== Texto ==

Cae de su peso que estos capítulos no podían utilizarse en el teatro, salvo en unos cuantos detalles. Renuncié a ellos, consciente de lo que perdía, pero resignado a confiar al decorador y a la puesta en escena el cuidado de hacer sentir, con discreción, el carácter religioso de los lugares donde la pieza se desarrolla. Las puras escenas dialogadas podían proporcionar, entonces, la materia para una acción dramática. El lector de este libro advertirá de inmediato que no podían retomarse tal cual; desde varios puntos de vista, siguen siendo escenas de novela. Aquí es donde se percibe, a manera de un ejemplo de primer orden, lo diferentes que pueden ser la vida dramática y la vida novelesca. La expresión concisa, la condensación, la alternancia de la tirandez y la explosión son las leyes de la primera; el libre desarrollo y cierta ensoñación son inseparables de la segunda. Había, pues, que redistribuir esos diálogos en el seno de una continuidad propiamente dramática que hiciera avanzar la acción sin dejar, en ningún momento, de suspenderla; que señalara la evolución de cada personaje y la llevara a su término; que esclareciera los móviles sin arrojarles una luz demasiado cruda, y que, en fin, congregara en la elevación final todos los temas iniciados u orquestados durante la acción. En la práctica, esto equivalía a dar cuerpo al prólogo del tribunal, a distribuir de otra manera las escenas del primer acto, a desarrollar el personaje de Gowan Stevens, a quien asigné una escena completa en casa del gobernador y a quien hice reaparecer en la última escena, y a llevar hasta el final la historia de las cartas del chantaje. Además, por razones de eficacia dramática, había que rehacer la escena del guardia de la prisión.

===

Ejercicio escrito
Enumera todos los cambios concretos que, según las dos últimas oraciones del texto, hubo que hacer para llevar la obra al teatro.

== Material ==

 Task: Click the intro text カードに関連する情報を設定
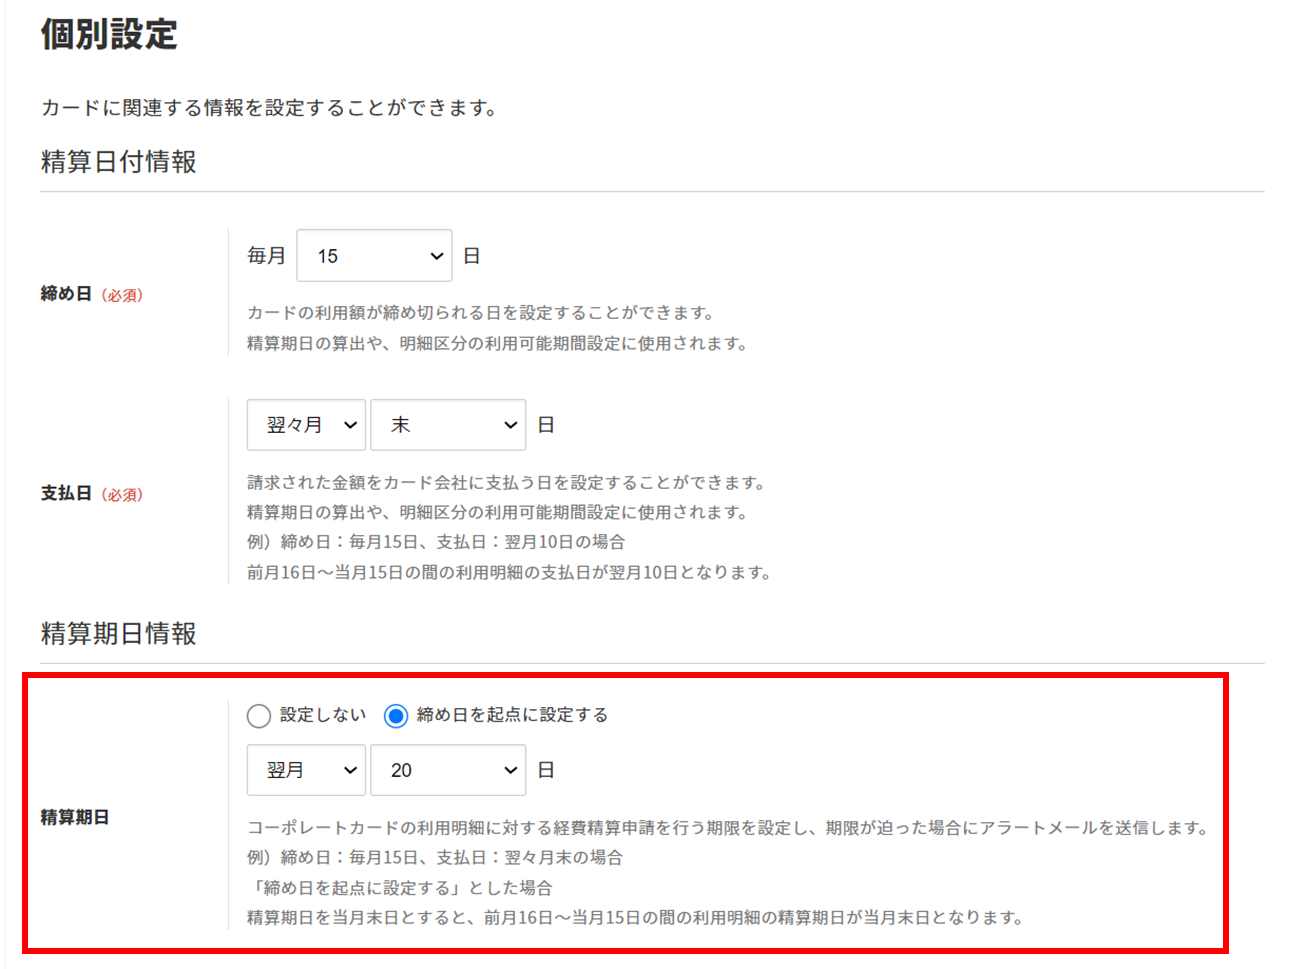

===

Resultado
- Dar cuerpo al prólogo del tribunal.
- Distribuir de otra manera las escenas del primer acto.
- Desarrollar el personaje de Gowan Stevens, con una escena completa en casa del gobernador y su reaparición en la última escena.
- Llevar hasta el final la historia de las cartas del chantaje.
- Rehacer la escena del guardia de la prisión.